■ Objective: Please pick out every line in the records below that contains the word "resolution" and copy each of those lines.

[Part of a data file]
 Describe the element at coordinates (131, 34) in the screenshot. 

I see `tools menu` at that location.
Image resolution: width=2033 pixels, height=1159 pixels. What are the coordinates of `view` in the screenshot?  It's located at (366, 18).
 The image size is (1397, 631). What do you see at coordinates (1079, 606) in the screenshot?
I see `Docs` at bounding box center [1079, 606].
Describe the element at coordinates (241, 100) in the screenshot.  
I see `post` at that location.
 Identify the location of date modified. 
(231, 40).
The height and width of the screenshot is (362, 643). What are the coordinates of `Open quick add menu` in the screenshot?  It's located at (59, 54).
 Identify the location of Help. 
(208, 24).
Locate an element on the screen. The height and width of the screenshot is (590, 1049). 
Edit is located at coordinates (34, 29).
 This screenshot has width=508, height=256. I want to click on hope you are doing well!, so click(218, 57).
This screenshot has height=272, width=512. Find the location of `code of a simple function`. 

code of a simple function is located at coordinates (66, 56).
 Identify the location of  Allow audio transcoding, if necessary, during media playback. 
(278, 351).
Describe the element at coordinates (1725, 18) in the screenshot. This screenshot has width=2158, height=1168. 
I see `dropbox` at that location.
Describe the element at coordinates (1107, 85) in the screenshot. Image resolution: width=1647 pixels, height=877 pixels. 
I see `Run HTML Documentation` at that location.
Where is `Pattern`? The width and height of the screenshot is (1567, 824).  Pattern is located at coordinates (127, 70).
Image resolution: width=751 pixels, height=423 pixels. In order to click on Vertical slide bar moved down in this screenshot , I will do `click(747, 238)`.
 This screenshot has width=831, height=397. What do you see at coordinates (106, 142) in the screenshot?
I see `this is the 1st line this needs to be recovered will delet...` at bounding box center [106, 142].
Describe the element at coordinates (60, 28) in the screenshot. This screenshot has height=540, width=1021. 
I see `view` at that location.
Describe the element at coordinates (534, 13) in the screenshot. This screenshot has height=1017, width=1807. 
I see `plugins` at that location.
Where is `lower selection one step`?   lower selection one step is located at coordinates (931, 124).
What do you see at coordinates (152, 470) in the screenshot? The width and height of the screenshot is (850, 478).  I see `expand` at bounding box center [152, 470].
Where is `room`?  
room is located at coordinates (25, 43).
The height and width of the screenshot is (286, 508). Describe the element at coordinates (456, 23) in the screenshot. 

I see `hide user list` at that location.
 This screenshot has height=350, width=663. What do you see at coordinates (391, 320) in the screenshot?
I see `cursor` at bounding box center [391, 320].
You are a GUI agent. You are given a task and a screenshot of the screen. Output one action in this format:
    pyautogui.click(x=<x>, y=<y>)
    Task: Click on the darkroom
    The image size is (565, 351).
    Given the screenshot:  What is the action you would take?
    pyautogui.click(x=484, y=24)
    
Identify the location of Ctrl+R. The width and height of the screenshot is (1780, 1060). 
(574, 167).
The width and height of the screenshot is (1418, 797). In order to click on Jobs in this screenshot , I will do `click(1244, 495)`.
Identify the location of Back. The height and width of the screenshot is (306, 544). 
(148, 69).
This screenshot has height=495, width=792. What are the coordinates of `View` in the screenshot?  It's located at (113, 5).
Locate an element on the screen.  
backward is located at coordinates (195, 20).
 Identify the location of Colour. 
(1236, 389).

■ Task result:
Image resolution: width=2033 pixels, height=1159 pixels. What are the coordinates of `view` in the screenshot?  It's located at (366, 18).
Describe the element at coordinates (1107, 85) in the screenshot. Image resolution: width=1647 pixels, height=877 pixels. 
Image resolution: width=751 pixels, height=423 pixels. In order to click on Vertical slide bar moved down in this screenshot , I will do `click(747, 238)`.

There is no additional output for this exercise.